Input data
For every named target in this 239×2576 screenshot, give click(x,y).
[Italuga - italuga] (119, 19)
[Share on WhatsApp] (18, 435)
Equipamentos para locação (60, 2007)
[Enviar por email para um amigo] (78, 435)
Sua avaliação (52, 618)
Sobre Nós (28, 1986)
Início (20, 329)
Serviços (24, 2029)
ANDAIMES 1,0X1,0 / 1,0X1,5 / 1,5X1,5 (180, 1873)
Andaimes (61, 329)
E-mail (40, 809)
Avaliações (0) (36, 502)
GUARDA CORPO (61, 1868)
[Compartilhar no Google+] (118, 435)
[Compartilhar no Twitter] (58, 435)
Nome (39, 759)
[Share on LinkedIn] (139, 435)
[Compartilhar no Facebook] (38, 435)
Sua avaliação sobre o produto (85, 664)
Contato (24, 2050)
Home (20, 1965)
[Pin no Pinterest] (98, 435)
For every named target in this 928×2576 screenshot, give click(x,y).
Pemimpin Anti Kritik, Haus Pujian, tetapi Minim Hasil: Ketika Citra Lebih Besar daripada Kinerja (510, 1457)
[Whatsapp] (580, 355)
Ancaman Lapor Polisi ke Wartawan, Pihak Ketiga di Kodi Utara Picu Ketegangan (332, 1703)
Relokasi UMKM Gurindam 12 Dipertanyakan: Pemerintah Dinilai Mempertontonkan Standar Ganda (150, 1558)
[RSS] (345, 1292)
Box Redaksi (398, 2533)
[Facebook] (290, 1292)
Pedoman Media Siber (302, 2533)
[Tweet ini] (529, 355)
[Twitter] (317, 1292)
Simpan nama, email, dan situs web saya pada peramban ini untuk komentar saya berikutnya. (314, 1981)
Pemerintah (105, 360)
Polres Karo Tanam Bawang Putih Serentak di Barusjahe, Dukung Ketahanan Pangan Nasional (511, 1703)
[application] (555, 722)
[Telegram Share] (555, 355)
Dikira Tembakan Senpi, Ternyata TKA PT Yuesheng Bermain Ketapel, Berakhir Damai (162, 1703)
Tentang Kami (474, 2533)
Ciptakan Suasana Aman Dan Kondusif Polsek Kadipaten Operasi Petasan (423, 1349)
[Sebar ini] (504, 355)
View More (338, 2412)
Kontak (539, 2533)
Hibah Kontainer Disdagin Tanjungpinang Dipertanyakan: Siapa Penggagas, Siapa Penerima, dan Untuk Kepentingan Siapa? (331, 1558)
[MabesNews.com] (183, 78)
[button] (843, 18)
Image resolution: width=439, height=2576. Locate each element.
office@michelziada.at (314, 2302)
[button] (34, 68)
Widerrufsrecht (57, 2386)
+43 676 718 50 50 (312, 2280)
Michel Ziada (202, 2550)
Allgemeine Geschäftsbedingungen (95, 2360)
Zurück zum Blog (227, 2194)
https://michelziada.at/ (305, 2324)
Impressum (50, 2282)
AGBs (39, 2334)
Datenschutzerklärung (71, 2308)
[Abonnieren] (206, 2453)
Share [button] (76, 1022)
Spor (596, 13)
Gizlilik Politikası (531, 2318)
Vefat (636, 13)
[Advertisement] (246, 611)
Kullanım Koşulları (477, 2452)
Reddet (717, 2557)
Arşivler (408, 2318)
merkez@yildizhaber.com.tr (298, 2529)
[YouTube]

What this task involves
From the material above, copy exactly the lines between the line holding "[Whatsapp] (580, 355)" and the line holding "Pemerintah (105, 360)", inclusive, and only those.

Your solution
[Whatsapp] (580, 355)
Ancaman Lapor Polisi ke Wartawan, Pihak Ketiga di Kodi Utara Picu Ketegangan (332, 1703)
Relokasi UMKM Gurindam 12 Dipertanyakan: Pemerintah Dinilai Mempertontonkan Standar Ganda (150, 1558)
[RSS] (345, 1292)
Box Redaksi (398, 2533)
[Facebook] (290, 1292)
Pedoman Media Siber (302, 2533)
[Tweet ini] (529, 355)
[Twitter] (317, 1292)
Simpan nama, email, dan situs web saya pada peramban ini untuk komentar saya berikutnya. (314, 1981)
Pemerintah (105, 360)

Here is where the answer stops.